The CHOLSOL function returns an *n*-element vector containing the solution to the set of linear equations Ax = b, where A is the positive-definite symmetric array returned by the CHOLDC procedure.

CHOLSOL is based on the routine cholsl described in section 2.9 of *Numerical Recipes in C: The Art of Scientific Computing* (Second Edition), published by Cambridge University Press, and is used by permission.

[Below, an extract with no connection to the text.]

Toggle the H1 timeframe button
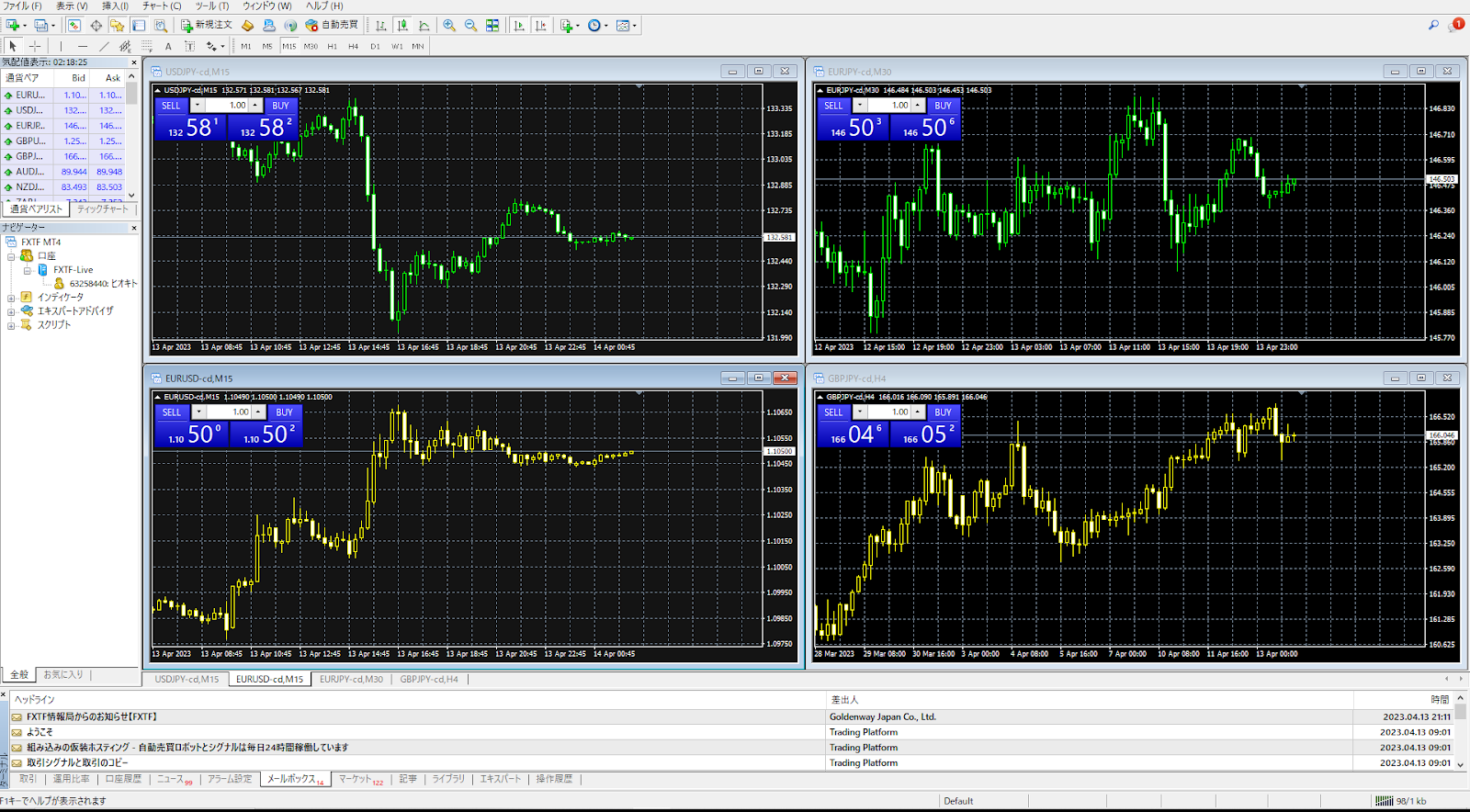The width and height of the screenshot is (1470, 812). tap(332, 46)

**Note: **If you are working with complex inputs, use the LA_CHOLSOL procedure instead.

## Examples

To solve a positive-definite symmetric system Ax = b:

;Define the coefficient array:

A = [[ 6.0, 15.0, 55.0], $

[15.0, 55.0, 225.0], $

[55.0, 225.0, 979.0]]

;Define the right-hand side vector B:

B = [9.5, 50.0, 237.0]

;Compute Cholesky decomposition of A:

CHOLDC, A, P

;Compute and print the solution:

PRINT, CHOLSOL(A, P, B)

IDL prints:

-0.499998 -1.00000 0.500000

The exact solution vector is [-0.5, -1.0, 0.5].

## Syntax

*Result* = CHOLSOL( *A*, *P*, *B* [, /DOUBLE] )

## Return Value

Returns an *n*-element vector containing the solution to the set of linear equations Ax = b, where A is the positive-definite symmetric array returned by the CHOLDC.

## Arguments

### A

An *n* by *n* positive-definite symmetric array, as output by CHOLDC. Only the lower triangle of *A* is accessed.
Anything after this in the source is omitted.